И этот о политике! Почему студия сама не пошлет оператора в командировку? У кино денег много. Зачем отнимать у кого-то из исследователей место на научном корабле? Три месяца будут возить лишнего человека! И тут же Смолин поймал себя на мысли: а он сам разве не лишний? Ведь его тоже навязали экспедиции «сверху», те, кому, как заметил Золотцев, не принято отказывать. У Смолина нет никакой программы по рейсу. Даже к отряду условно приписан. Сиди у иллюминатора, дыши морским воздухом и марай бумагу великими теоретическими опусами.
— Вот и меня вам вроде бы силком…
Золотцев предостерегающе поднял руку:
— Бог с вами, голубчик Константин Юрьевич! Для нас вы — находка! В экспедиции такая фигура, как вы, — благо. Мы к вам за советами будем ходить. А самое главное — работайте вволю над своей концепцией. Она стоит наших научных потуг. Мы для вас…
В это время снова раздался стук в дверь. В каюту вошла молодая женщина в элегантном джинсовом комбинезончике, с рулоном бумаги в руках.
— Можно, Всеволод Аполлонович?
— Конечно! Конечно! — вспыхнул радостной улыбкой Золотцев. — Для вас, душенька, всегда можно.
«Душенька» расстелила на столе лист факсимильной синоптической карты. Золотцев и капитан склонились над картой, а Смолин, сидевший в сторонке, присмотрелся к незнакомке.

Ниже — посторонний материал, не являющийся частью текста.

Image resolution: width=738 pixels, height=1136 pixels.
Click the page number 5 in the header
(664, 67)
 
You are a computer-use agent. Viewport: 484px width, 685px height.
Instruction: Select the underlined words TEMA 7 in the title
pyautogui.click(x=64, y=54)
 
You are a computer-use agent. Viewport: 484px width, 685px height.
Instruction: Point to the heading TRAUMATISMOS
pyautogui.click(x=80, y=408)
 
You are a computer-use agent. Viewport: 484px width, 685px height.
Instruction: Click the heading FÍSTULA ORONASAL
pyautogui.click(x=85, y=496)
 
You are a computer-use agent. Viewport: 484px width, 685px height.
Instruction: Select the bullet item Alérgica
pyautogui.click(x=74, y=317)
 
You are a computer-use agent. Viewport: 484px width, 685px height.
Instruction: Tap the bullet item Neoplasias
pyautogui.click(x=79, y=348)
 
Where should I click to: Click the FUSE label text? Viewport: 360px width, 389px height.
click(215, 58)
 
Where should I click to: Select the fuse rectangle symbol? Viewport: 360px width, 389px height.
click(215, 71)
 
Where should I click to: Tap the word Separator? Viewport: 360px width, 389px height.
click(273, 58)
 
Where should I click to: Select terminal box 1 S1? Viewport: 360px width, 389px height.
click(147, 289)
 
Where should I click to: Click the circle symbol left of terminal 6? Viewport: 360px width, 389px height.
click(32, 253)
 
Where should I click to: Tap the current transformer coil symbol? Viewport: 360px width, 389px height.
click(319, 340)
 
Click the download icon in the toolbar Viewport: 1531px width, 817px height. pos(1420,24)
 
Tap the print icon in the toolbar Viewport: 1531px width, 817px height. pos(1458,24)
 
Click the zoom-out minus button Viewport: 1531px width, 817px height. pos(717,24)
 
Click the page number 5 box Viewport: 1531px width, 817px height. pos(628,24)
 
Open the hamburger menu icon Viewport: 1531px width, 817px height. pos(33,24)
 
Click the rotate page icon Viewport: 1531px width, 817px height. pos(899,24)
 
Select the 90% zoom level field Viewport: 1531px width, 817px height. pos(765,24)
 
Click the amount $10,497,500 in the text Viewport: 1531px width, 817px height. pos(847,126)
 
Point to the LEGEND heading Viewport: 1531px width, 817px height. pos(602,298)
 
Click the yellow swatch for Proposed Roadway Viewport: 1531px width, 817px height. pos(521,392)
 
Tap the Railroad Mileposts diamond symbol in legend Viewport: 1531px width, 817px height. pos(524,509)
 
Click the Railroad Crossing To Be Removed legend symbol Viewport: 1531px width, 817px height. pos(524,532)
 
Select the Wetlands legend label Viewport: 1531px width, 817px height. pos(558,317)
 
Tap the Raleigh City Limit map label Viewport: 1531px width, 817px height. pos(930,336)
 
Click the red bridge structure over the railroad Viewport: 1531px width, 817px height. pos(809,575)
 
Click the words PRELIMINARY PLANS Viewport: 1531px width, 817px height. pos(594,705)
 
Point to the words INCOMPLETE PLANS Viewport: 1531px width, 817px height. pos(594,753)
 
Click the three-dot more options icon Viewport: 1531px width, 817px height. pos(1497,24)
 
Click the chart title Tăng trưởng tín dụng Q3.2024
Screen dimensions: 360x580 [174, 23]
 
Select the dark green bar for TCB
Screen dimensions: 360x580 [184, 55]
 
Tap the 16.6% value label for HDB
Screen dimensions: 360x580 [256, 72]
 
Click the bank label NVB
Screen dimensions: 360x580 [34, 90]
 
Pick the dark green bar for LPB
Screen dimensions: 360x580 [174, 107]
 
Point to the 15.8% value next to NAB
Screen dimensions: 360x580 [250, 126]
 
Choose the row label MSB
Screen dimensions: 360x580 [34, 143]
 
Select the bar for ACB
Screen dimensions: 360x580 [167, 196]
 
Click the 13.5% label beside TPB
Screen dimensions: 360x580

По годам за тридцать, красиво уложенные, темно-русые волосы кое-где тронуты как бы легкой изморозью, прожилками модной седины. Тонкие черты лица, большие серые, влажно блестящие глаза.
«Нет, Золотцев не совсем прав, — подумал Смолин, — таких женщин стоит брать в дальние рейсы. Именно таких!»
— …Вот отсюда, как видите, с северо-востока идет циклон. К ночи возможно усиление ветра до двадцати метров…
— С северо-востока? — переспросил капитан. — Значит, отжимной?
— Отжимной.
Капитан подвигал крепкими скулами то ли озабоченно, то ли удовлетворенно.
— Ночью в порывах может случиться и до тридцати, — продолжала женщина.
— В ко́рму будет… — заключил капитан.